Developed by specialists at Purdue University (West Lafayette, IN, USA), this innovative algorithm leverages data collected through routine patient monitoring. It is based on a patient-specific mechanistic model, which is continuously informed by periodic PSA measurements, a standard part of post-radiation monitoring for prostate cancer patients. The effectiveness of this approach was tested on historical data from 166 patients. For each patient, the algorithm's prediction of recurrence was compared with the actual occurrence as identified by traditional clinical practices. The findings were promising, indicating that the model-based predictors could flag potential relapses, on average, 14.8 months earlier than conventional methods. The researchers are now focusing on refining the model to benefit a broader range of patients.
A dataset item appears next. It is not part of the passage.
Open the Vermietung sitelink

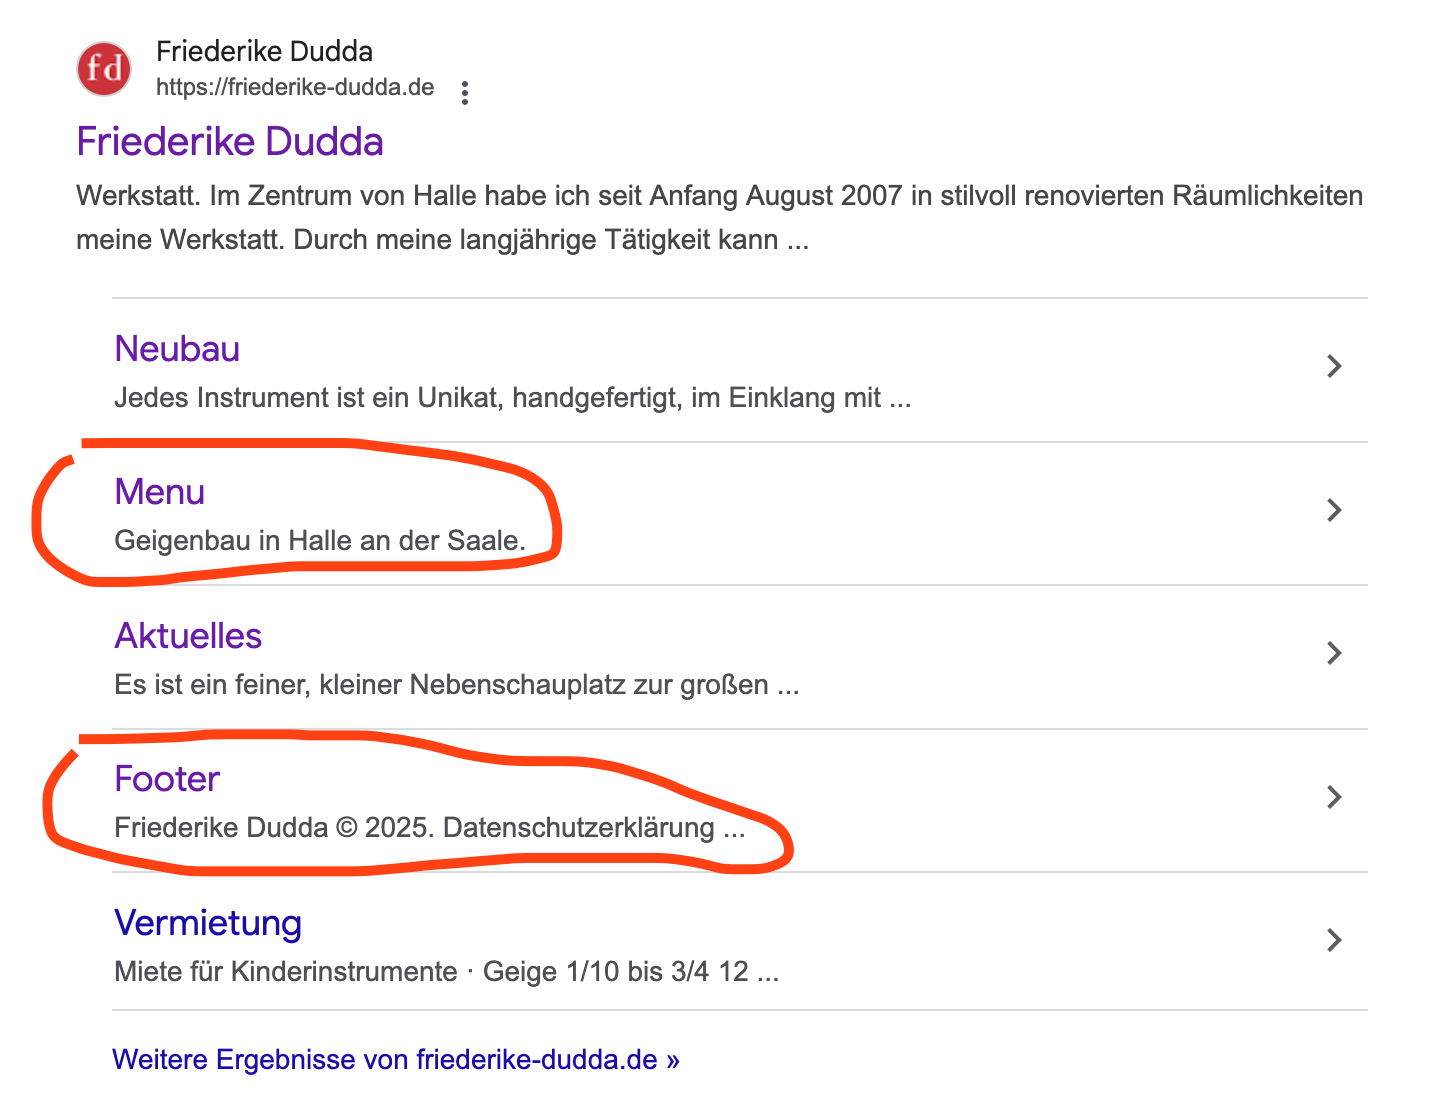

“The PSA data is used in conjunction with the model to obtain patient-specific parameters that determine the PSA dynamics and serve as classifiers for recurrence,” said Hector Gomez, a professor at Purdue University. “In addition to recurrence identification, our model can be used for designing personalized PSA monitoring strategies. It can tell physicians the right time to investigate tumor recurrences and maximize the window of curability.”
“Our current model can be used only for patients who do not receive any treatment additional to radiation,” Gomez added. “Some patients receive radiation and hormone therapy simultaneously and cannot benefit from our method right now. We plan to extend the method to make it applicable also to patients who receive radiation and hormone therapy simultaneously.”